• _Short exercise_
Starting at the beginning of the data and ending with the line that contains "pyautogui.click(x=501, y=67)", rewrite those lines with "Server Manager" swapped for "Task Manager" and leave everything else unchanged.
+++ Data section +++
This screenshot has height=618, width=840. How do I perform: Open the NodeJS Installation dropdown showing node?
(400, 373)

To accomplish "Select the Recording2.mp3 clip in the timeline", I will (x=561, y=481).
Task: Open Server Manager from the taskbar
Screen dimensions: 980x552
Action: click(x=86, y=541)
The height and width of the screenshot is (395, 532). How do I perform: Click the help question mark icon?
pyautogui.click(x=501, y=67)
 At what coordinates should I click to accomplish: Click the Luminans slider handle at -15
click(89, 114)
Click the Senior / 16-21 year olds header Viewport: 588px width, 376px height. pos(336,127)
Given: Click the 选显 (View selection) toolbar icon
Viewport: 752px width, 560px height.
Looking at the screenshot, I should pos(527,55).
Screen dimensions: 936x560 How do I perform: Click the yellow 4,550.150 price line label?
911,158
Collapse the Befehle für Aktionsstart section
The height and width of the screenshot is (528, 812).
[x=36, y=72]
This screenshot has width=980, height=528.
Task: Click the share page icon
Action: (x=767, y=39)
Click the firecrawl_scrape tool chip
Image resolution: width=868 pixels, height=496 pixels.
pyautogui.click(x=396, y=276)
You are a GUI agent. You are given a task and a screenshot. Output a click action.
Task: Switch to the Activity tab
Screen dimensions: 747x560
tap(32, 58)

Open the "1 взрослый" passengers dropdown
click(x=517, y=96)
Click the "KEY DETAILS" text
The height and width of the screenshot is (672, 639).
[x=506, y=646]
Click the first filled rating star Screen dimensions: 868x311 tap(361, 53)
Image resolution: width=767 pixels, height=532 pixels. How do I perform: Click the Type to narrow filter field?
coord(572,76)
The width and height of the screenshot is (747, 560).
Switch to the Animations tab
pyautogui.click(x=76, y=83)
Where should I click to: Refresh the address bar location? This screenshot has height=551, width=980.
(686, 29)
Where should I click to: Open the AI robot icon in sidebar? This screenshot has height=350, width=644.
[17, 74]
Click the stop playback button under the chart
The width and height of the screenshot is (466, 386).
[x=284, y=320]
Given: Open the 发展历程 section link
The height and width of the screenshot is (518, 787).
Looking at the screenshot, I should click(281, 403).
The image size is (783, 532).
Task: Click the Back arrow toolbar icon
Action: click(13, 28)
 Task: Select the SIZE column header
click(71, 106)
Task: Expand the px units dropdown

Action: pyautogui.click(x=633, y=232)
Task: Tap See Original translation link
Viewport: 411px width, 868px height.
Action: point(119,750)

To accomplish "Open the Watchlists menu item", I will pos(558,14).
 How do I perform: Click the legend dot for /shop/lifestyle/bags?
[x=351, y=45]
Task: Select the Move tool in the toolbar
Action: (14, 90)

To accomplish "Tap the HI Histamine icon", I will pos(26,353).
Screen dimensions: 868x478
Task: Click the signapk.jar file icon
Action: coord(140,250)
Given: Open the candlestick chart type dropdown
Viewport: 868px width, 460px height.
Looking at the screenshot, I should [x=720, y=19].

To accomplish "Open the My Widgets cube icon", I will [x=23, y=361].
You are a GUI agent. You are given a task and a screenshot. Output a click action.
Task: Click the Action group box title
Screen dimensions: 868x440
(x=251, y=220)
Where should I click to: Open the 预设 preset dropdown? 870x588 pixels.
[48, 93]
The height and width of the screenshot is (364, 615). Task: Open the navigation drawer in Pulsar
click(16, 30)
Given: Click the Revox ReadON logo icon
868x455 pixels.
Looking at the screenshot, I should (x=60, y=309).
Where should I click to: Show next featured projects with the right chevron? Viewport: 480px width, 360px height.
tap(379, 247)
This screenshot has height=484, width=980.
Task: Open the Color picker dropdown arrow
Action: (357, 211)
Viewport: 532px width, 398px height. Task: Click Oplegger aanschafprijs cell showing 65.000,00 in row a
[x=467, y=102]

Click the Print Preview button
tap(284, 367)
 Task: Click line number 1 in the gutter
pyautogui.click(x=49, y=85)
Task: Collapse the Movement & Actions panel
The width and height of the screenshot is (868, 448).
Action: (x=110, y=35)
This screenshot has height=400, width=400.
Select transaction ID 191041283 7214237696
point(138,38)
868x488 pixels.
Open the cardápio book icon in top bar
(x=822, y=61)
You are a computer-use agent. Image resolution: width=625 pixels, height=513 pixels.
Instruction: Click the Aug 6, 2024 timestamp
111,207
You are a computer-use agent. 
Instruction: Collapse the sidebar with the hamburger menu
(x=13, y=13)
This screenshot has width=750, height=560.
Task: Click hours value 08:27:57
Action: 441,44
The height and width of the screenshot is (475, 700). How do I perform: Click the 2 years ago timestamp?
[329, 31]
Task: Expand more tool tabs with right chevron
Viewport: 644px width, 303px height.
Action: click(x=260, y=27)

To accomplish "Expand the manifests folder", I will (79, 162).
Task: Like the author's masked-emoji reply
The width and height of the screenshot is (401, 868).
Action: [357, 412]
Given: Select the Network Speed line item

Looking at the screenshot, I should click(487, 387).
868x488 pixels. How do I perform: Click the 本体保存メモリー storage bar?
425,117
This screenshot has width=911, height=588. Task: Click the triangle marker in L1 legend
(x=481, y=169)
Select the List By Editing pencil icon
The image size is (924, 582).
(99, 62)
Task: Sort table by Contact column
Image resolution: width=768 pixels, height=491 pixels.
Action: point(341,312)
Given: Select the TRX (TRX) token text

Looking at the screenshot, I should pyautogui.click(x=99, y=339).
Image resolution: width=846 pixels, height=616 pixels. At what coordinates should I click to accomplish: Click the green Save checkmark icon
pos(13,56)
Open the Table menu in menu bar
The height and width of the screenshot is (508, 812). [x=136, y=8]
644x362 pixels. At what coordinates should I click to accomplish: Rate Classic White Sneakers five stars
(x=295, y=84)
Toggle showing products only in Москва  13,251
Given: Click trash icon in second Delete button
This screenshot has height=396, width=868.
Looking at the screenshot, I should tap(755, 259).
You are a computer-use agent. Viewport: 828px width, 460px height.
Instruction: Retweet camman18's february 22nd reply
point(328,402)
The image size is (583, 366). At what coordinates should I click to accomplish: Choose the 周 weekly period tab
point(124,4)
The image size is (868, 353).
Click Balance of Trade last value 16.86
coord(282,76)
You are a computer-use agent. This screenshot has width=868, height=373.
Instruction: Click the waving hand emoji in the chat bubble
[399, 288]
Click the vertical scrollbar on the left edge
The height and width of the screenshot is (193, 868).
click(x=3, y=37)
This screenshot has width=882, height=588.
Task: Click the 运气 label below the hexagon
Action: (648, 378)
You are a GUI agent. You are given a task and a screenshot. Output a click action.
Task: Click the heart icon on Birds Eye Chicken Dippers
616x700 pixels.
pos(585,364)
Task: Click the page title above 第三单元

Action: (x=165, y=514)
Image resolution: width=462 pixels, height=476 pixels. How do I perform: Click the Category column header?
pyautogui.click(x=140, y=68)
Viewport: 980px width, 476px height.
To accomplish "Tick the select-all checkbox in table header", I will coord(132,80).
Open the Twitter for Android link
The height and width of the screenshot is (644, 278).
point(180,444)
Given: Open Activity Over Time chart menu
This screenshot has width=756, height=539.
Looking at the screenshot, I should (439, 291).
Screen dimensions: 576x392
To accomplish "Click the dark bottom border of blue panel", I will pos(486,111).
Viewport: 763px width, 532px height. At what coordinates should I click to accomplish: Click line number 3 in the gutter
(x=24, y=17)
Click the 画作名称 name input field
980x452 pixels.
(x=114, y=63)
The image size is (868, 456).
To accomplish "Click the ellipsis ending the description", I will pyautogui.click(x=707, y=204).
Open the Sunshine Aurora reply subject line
+++
• _Response to this task_
This screenshot has height=618, width=840. How do I perform: Open the NodeJS Installation dropdown showing node?
(400, 373)

To accomplish "Select the Recording2.mp3 clip in the timeline", I will (x=561, y=481).
Task: Open Task Manager from the taskbar
Screen dimensions: 980x552
Action: click(x=86, y=541)
The height and width of the screenshot is (395, 532). How do I perform: Click the help question mark icon?
pyautogui.click(x=501, y=67)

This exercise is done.